О попытках агитационного воздействия эмиграции на СССР в 30-е гг. известно еще меньше. Благодаря разысканиям сотрудника Радио «Свобода» Михаила Соколова стал известен следующий факт: в 1933–1934 гг. из Праги велись радиопередачи на русском языке. Инициатором и душой их был эмигрант Борис Алексеевич Евреинов, до того – руководитель русских групп (не связанных с НТС), тайно ходивших через границу в СССР. Что особенно удивительно, Соколов нашел в фонде МИДа Чехословакии в «Пражском архиве» ГАРФа два письма из СССР с похвалами «музыке» из Праги. Он же обнаружил упоминание об этих передачах в мемуаристике: в книге Ю. А. Лодыженского «От Красного Креста к борьбе с Коммунистическим интернационалом» (М., 2006) есть свидетельство немецкого консула в Киеве о том, что «радиопередачи Евреинова пользовались на юге России совершенно исключительным успехом и приводили в неистовство советчиков» (с. 426). Радиовещание на СССР предпринималось в 30-е гг. и в других местах русского рассеяния. Есть устные рассказы о таком вещании из Маньчжурии, Финляндии и Польши. Слово за историками, которые доберутся до точных данных.
В советском документальном фильме «Заговор против Страны Советов» (1984, ЦСДФ) режиссера Е. Вермишевой (сценаристы М. Озеров и В. Севрук) среди прочих (и достаточно известных) примеров рассказывается о некоей группе Георгиевского (не Михаила Георгиевского, расстрелянного в СССР в 1950 г.), тайно проникшей в СССР и готовившей – ни более ни менее – захват Кремля. Дело было в 30-е гг. Были показаны лица заговорщиков (примерно десяти), включая прелестную женщину, все они были из Франции. Не исключено, что в архивах хранится некоторое число других подобных дел.
В марте 1935 г. СССР продал новообразованному государству Маньчжоу-Го Китайскую Восточную железную дорогу. Сразу после этого тысячи русских харбинцев, имевших отношение к КВЖД (и потому обязанных иметь советские паспорта), были вместе с имуществом вывезены в СССР и по возможности рассеяны по стране. Два года спустя, согласно тайному приказу НКВД № 00593 от 20 сентября 1937 г., множество этих харбинцев были арестованы по обвинениям в шпионаже и контрреволюционной деятельности. Причины понятны: дух и настроения эмиграции, которые они привезли с собой, были сочтены слишком опасными. Сыграло роль и вышеупомянутое имущество – слишком броское для быстро нищающего СССР, но соблазнительное для номенклатурных товарищей. К счастью, репрессиям подвергся далеко не каждый харбинец – вопреки тому, что иногда утверждается. Но где бы они ни находились – в лагерях или на воле, – харбинцы много лет невольно (а то и вольно) вносили свою лепту в подрыв устоев коммунистической утопии. Они чем-то смущали и вводили во искушение всех – и сотрудника «органов», и рабфаковца, и «усомнившегося Макара».

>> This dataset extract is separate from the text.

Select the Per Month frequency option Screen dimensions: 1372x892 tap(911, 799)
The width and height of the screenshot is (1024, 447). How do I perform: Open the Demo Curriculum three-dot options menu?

Четыре и пять лет спустя число таких людей увеличилось стократно. Вместе с благоприобретенными в 1939–1940 гг. территориями – Литвой, Латвией, Эстонией, Западной Белоруссией, Западной Украиной, Северной Буковиной и Бессарабией – Советскому Союзу достались и миллионы живших там людей. (Что до Карельского перешейка, он отошел к СССР без жителей.) Участь их была очень разная. Подверглись репрессиям, в первую очередь высылкам, тысячи человек, есть сведения о расстрелах эмигрантов во Львове. Тем не менее большинство пострадало лишь от советизации как таковой, что тоже, конечно, совсем немало. С началом войны многие эвакуировались вглубь СССР, преимущественно в Среднюю Азию, и не все потом смогли вернуться обратно. Кто-то попал туда после «отсидки», другие застряли в местах своей ссылки после ее отбытия.